§ **WHAT IS EXPECTED**: What needs transcribing is the line with "Ali assemlali (81, 2138)" and every line after it to the end of the records, exactly and alone, with no pictures.

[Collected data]

==*==

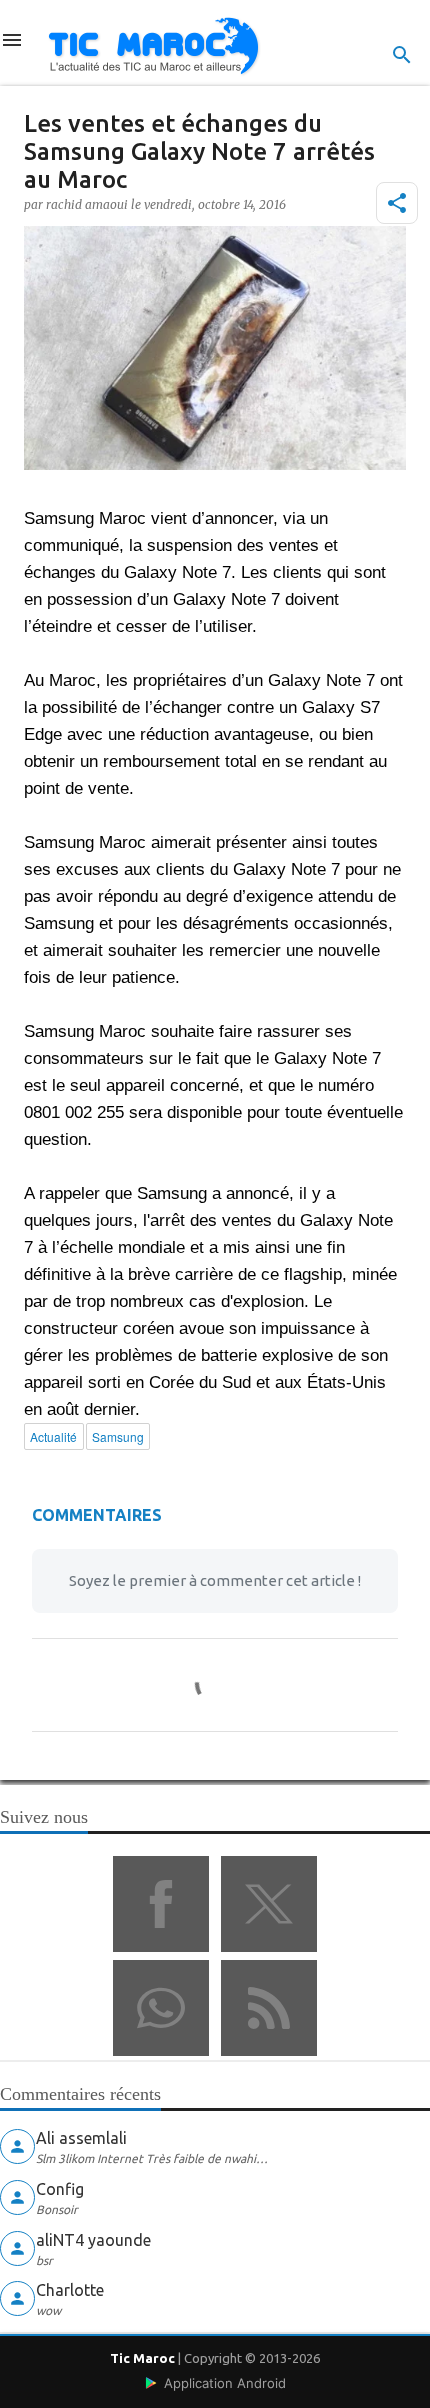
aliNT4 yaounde (93, 2240)
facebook (161, 1904)
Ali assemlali (81, 2138)
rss (269, 2008)
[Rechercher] (402, 55)
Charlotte (70, 2290)
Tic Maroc (142, 2358)
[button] (397, 203)
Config (60, 2189)
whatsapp (161, 2008)
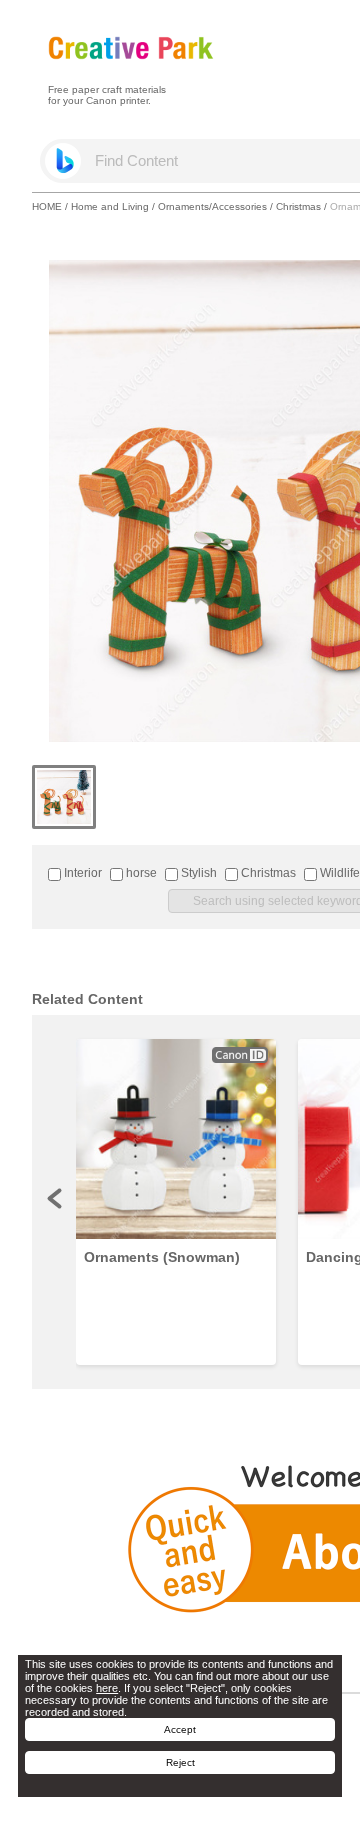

==*==

§ **THE COMPLETED TASK**:
Ali assemlali (81, 2138)
rss (269, 2008)
[Rechercher] (402, 55)
Charlotte (70, 2290)
Tic Maroc (142, 2358)
[button] (397, 203)
Config (60, 2189)
whatsapp (161, 2008)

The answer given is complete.